* [Document segment]:
** BEGIN **
And that's not talking of the elephant in the room that even Labour doesn't want to acknowledge because it's such a sore point that having an opinion on the elephant is likely to lose them votes. At any rate, that elephant and unbelievable fiscal incompetence has pretty much ruined the economy. To the point where it is actually completely viable to stop thinking of the UK as a rich country, but more a middling country with some rich citizens.

But, hey, if you'd rather another five years of Tory rule because they'll stop those horrible horrible 20mph zones, then be my guest. If you're that bloody stupid and selfish, then the Conservatives are definitely for you.

 

We're all going to die!

The big environmental news is that Earth will be uninhabitable and a rather unpleasant place for humans in about two hundred and fifty million years from now when the continents crash into each other to form "Pangaea Ultima" or "Pangaea II" or "Neopangaea".
For those who don't know the geological timescales, Pangaea was a supercontinent that existed during the lare Paleolithic (Carboniferous, about 330M years ago) and broke apart in the early Mesolithic (Triassic/Jurassic, about 200M ya). This is why South America looks like it fits a little too nearly into the chunk missing from the lower left of Africa.
To call the next supercontinent "Pangaea" with some suffix (II, Ultima, etc) is, well, seriously lacking in originality. I nominate we just call it Steve and be done with it.

The theory was actually proposed in 1982. I guess taking forty years for the gutter press to shout about it isn't so bad.

The thing is... so what?

We, as a species, have barely made a quarter of a million years (and it's worth noting that until around 40,000 years ago, we weren't the only humanoids, but the others eventually died off leaving just us).
So... why should we care what happens in 250 million?

Especially when there's something fundamentally more important that'll happen first.

Just over 250 million years ago (252M) was the Permian-Triassic extinction event, Earth's largest extinction, killing about 81% of marine species and 70% of land-based vertebrates. It's also the largest known extinction event for insects. It's when the trilobite, a very successful critter in its time, was wiped out. It was so bad that the nickname for this is "The Great Dying".
** END **
Answer the following about the post on the future supercontinent:
(a) In what year was the theory of the next supercontinent proposed?
(b) What name does the writer nominate for the next supercontinent?
(c) About what percentage of marine species did the Permian-Triassic extinction event kill?

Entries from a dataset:
** BEGIN **
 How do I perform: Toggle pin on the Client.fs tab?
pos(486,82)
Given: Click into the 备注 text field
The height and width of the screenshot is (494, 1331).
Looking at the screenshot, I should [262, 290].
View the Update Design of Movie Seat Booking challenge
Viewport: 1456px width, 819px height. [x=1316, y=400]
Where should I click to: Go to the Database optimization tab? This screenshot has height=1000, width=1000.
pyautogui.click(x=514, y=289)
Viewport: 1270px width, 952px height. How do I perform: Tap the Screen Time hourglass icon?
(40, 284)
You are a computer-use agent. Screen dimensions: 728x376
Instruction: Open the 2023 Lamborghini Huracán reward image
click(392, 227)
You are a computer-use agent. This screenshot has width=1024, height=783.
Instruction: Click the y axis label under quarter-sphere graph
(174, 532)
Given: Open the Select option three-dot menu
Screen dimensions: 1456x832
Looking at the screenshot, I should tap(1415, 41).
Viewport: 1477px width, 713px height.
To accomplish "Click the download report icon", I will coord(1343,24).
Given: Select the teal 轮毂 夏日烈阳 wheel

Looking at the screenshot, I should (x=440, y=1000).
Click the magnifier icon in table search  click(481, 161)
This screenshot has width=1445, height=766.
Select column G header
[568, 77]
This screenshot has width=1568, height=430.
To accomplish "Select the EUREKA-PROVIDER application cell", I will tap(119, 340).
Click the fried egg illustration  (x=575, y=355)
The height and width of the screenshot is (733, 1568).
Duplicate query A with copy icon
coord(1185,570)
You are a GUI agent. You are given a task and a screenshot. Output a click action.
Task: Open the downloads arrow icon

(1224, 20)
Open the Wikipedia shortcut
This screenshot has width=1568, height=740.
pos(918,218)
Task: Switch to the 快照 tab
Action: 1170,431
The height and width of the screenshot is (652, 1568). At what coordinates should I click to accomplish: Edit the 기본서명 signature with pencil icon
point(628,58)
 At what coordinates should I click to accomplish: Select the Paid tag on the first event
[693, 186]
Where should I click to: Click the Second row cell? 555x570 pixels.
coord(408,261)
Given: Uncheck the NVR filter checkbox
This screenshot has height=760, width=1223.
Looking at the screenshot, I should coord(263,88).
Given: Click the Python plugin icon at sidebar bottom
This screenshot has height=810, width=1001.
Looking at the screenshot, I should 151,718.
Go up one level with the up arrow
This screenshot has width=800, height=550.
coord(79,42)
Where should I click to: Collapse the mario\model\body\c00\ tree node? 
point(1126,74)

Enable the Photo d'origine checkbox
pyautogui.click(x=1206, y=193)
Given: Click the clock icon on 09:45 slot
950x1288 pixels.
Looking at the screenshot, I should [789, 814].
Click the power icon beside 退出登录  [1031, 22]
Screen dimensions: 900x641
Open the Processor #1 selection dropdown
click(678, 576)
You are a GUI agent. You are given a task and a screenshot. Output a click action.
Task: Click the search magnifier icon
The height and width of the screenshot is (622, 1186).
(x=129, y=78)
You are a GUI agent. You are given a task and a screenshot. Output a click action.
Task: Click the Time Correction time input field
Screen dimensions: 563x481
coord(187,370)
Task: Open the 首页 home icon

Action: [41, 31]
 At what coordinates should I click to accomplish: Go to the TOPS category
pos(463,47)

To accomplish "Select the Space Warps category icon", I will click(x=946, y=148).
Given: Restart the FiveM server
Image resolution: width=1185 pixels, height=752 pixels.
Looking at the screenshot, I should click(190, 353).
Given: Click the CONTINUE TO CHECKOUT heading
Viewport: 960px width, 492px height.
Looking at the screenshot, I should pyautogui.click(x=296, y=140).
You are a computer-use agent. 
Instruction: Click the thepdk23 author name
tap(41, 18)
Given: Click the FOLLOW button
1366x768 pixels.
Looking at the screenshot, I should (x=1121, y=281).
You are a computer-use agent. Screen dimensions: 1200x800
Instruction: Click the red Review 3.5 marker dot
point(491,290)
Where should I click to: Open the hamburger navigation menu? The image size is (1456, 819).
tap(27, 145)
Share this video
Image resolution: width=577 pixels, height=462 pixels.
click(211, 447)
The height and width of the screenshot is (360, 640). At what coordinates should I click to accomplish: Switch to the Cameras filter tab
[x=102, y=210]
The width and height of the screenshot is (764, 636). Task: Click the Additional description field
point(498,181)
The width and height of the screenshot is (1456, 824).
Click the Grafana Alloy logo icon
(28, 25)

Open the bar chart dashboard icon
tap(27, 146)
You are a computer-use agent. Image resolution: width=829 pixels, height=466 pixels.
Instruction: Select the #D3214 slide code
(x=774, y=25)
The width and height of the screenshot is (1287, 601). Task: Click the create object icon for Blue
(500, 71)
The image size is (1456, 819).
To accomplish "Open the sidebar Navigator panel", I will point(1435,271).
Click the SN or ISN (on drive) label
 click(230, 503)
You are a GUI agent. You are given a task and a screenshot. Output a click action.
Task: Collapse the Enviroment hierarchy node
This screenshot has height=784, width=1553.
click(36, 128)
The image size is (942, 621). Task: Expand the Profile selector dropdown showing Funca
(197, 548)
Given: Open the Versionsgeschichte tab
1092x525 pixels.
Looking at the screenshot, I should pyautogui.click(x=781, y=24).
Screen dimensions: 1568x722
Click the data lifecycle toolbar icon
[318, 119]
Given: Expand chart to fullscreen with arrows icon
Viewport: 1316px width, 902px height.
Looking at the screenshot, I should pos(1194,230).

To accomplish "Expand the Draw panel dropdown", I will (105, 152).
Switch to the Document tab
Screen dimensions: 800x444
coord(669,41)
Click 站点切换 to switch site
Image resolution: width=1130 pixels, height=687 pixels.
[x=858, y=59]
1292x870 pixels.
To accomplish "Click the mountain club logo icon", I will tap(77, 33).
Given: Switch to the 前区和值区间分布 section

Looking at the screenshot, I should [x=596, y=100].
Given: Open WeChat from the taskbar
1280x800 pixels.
** END **
* [Response for this exercise]:
(a) 1982
(b) Steve
(c) About 81%